Best Stocks for 2017: General Motors Corporation (GM) Stock Off to a Slow Start GM Stock

That’s OK. I’ve been here before. Around this time last year, I was in dead last place and down an embarrassing 70%. And yet I finished the year just fine, thank you very much.

I can’t promise that General Motors will mount an equally impressive comeback. But I can promise you this. It’s still very early in 2017, and a lot will happen between now and Dec. 31.

How GM Stock is Faring

So, why is GM’s engine sputtering? After all, American auto sales are near post-crisis highs. And 2016 was actually a record year.

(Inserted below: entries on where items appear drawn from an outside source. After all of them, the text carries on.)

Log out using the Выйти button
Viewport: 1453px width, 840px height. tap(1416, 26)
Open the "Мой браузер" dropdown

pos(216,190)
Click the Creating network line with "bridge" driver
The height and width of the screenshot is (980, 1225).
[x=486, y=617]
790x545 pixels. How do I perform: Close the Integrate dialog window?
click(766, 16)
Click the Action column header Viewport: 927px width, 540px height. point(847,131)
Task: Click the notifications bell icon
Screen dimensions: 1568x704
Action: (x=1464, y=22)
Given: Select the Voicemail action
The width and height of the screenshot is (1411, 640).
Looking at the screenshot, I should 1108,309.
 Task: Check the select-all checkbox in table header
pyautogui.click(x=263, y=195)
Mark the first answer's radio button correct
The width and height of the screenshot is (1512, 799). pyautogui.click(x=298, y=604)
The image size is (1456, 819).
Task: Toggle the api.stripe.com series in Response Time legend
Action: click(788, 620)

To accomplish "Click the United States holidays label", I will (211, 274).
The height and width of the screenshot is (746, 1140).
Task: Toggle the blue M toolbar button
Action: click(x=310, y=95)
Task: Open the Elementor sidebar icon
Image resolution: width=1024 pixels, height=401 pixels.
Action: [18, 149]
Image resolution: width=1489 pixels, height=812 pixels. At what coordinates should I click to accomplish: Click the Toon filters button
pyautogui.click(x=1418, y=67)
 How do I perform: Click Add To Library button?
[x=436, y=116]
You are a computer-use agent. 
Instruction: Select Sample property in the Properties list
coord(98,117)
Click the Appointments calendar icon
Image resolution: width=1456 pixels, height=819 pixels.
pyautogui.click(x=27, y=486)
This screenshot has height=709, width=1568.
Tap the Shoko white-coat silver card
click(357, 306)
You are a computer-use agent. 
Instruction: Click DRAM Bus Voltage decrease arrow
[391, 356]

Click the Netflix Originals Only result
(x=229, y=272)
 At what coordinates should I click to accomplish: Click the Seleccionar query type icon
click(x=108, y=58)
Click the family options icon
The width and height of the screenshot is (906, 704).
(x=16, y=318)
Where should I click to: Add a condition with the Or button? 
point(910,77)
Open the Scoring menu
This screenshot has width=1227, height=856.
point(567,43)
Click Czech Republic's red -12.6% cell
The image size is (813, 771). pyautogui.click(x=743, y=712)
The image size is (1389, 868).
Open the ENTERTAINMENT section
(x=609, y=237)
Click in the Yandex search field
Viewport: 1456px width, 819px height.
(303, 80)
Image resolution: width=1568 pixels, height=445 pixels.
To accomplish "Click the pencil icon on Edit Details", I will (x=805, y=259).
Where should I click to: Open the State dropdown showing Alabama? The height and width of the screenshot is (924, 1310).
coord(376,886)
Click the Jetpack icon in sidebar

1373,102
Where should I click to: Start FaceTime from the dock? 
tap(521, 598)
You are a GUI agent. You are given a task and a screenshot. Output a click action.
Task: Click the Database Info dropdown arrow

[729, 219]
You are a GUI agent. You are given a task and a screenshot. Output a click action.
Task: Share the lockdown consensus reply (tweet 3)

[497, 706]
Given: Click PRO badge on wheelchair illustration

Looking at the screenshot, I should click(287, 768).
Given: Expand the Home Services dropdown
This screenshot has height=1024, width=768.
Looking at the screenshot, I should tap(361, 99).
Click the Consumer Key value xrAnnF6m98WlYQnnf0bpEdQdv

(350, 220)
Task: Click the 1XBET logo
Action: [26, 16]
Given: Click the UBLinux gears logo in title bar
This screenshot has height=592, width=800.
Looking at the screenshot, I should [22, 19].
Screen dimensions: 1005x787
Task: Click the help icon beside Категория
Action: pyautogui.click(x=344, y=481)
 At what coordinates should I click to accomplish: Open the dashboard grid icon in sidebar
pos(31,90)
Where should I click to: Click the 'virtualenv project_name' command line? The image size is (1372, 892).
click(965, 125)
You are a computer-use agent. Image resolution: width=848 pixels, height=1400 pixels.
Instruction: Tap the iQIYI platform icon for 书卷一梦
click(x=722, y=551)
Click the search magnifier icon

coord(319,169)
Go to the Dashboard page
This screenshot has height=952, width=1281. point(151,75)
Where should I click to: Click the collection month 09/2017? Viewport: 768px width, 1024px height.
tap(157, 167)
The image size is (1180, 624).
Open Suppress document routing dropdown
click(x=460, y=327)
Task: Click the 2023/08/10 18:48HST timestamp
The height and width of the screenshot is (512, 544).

Looking ahead, lower crude oil prices — and a new presidential administration that is friendlier to fossil fuels — promise to tilt General Motors’ sales mix towards its more profitable (yet far more gas-thirsty) light trucks and SUVs.

A rising tide lifts all boats, and General Motors revenues have been trending steeply higher for the past two years. Seriously, what is there not to like here?

Wall Street fears that today’s high auto sales are unsustainable, driven in part by low interest rates that encouraged irresponsible borrowing by consumers who have bitten off more than they can chew.

And there is certainly some truth to this. In 2016, a record number of U.S. vehicle trade-ins — nearly a third — had outstanding loans larger than the value of the car, meaning that the balance from the old car gets rolled into the loan for the new car. It’s not surprising that the kind of person that would tack auto debt on top of auto debt would also have a hard time paying the bills, and auto loan delinquencies are rising, particularly among subprime borrowers.